Treatment Options for Arthritis-Associated Tears
Treating the combination of shoulder arthritis and a rotator cuff tear presents a complex challenge because standard treatments for one condition are often ineffective for the other. Initial management typically involves non-surgical approaches to manage pain and inflammation, such as non-steroidal anti-inflammatory drugs (NSAIDs) and corticosteroid injections. Physical therapy is also utilized to maintain the remaining range of motion and strengthen the surrounding muscles, though it cannot repair the underlying structural damage.
For advanced cases, especially those with rotator cuff tear arthropathy, surgical intervention is often necessary. Traditional total shoulder replacement, which mimics the shoulder’s normal anatomy, is usually not an option because the irreparable rotator cuff tendons cannot power the new joint. Instead, a specialized procedure called Reverse Total Shoulder Arthroplasty (RTSA) is employed.

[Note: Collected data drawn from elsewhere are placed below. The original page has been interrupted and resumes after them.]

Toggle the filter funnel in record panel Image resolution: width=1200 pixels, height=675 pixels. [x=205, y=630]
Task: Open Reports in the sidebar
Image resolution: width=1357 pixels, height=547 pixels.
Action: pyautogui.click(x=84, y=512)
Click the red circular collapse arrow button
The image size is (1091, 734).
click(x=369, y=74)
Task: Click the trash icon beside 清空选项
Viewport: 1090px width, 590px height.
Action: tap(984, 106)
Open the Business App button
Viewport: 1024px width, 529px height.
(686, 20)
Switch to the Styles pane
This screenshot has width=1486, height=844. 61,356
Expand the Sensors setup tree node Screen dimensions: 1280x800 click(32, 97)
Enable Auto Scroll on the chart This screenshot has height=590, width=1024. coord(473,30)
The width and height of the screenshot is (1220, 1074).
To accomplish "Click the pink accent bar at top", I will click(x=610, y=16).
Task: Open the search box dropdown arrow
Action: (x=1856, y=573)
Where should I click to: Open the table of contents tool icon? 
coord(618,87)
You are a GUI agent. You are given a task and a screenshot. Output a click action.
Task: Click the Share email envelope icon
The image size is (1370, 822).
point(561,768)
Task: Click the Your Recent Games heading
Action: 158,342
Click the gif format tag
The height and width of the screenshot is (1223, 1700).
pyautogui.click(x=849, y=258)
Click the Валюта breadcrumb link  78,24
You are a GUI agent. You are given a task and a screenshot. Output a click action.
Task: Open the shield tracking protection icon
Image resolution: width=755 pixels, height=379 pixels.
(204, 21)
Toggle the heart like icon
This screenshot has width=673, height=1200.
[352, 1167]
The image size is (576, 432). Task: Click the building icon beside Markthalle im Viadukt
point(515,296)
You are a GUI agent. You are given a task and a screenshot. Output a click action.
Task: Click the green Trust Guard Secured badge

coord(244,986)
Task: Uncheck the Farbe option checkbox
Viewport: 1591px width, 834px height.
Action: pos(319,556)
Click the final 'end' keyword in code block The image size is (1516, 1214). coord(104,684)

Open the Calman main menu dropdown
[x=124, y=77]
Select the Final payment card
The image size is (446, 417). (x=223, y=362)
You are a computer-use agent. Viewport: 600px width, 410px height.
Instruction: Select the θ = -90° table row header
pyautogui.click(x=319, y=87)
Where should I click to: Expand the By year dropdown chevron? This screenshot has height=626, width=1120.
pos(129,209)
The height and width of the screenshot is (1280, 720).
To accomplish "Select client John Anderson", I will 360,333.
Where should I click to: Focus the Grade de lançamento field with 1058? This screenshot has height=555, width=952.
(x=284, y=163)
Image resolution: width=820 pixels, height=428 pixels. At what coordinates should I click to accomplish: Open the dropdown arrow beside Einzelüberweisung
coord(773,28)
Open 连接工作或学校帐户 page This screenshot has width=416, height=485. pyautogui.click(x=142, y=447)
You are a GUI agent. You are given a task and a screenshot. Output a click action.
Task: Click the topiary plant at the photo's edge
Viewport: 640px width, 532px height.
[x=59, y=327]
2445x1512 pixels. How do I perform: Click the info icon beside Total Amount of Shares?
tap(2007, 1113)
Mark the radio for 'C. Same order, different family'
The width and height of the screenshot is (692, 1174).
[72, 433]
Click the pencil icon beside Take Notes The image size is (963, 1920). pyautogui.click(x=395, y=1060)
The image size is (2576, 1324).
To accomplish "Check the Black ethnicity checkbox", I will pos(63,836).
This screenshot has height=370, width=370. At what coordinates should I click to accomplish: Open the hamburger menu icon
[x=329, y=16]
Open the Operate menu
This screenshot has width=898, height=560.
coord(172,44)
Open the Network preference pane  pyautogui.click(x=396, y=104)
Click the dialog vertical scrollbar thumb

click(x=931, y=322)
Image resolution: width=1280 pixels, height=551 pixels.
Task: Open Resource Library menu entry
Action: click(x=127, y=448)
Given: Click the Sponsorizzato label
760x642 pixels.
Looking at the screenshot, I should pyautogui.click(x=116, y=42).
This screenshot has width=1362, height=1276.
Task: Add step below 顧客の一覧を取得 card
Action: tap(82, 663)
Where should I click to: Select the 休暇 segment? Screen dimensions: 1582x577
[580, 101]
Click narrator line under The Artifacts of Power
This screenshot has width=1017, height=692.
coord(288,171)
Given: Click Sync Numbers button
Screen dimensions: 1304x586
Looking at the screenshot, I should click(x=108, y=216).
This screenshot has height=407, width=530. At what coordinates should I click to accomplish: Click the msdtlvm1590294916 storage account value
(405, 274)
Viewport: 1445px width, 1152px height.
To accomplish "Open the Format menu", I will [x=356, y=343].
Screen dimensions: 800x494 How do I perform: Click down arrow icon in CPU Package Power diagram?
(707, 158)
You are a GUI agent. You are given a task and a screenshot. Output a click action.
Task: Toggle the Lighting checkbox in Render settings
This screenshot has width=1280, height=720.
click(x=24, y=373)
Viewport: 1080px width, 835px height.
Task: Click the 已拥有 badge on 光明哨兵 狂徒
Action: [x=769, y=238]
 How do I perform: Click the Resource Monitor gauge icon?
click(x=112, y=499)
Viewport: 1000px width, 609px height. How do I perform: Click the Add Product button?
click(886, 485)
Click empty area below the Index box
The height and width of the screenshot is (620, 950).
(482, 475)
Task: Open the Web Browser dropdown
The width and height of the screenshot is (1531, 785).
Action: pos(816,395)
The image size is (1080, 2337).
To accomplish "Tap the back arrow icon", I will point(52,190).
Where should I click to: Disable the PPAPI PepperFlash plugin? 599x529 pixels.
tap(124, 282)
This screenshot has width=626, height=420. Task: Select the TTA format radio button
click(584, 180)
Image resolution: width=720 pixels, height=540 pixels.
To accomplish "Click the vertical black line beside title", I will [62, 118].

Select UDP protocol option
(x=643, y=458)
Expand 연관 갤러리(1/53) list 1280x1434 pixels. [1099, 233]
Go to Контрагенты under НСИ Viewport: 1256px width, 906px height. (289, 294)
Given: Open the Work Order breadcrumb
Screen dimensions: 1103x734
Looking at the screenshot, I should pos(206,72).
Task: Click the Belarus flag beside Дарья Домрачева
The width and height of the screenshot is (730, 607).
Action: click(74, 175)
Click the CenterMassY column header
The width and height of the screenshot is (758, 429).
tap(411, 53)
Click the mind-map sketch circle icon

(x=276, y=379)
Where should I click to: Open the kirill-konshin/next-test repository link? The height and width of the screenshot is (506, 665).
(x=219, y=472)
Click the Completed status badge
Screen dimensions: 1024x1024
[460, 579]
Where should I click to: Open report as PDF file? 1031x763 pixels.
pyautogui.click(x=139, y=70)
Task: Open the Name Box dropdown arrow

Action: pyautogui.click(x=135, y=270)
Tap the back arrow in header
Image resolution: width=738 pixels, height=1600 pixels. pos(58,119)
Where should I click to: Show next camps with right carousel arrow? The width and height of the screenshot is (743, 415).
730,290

The reverse shoulder replacement fundamentally changes the shoulder’s biomechanics by reversing the ball and socket components. The socket is placed where the ball used to be, and a new ball is fixed to the shoulder blade. This design allows the large, healthy deltoid muscle to take over the function of the failed rotator cuff, providing the necessary leverage to lift the arm. RTSA is highly effective at relieving pain and restoring functional arm elevation for patients with this debilitating combination.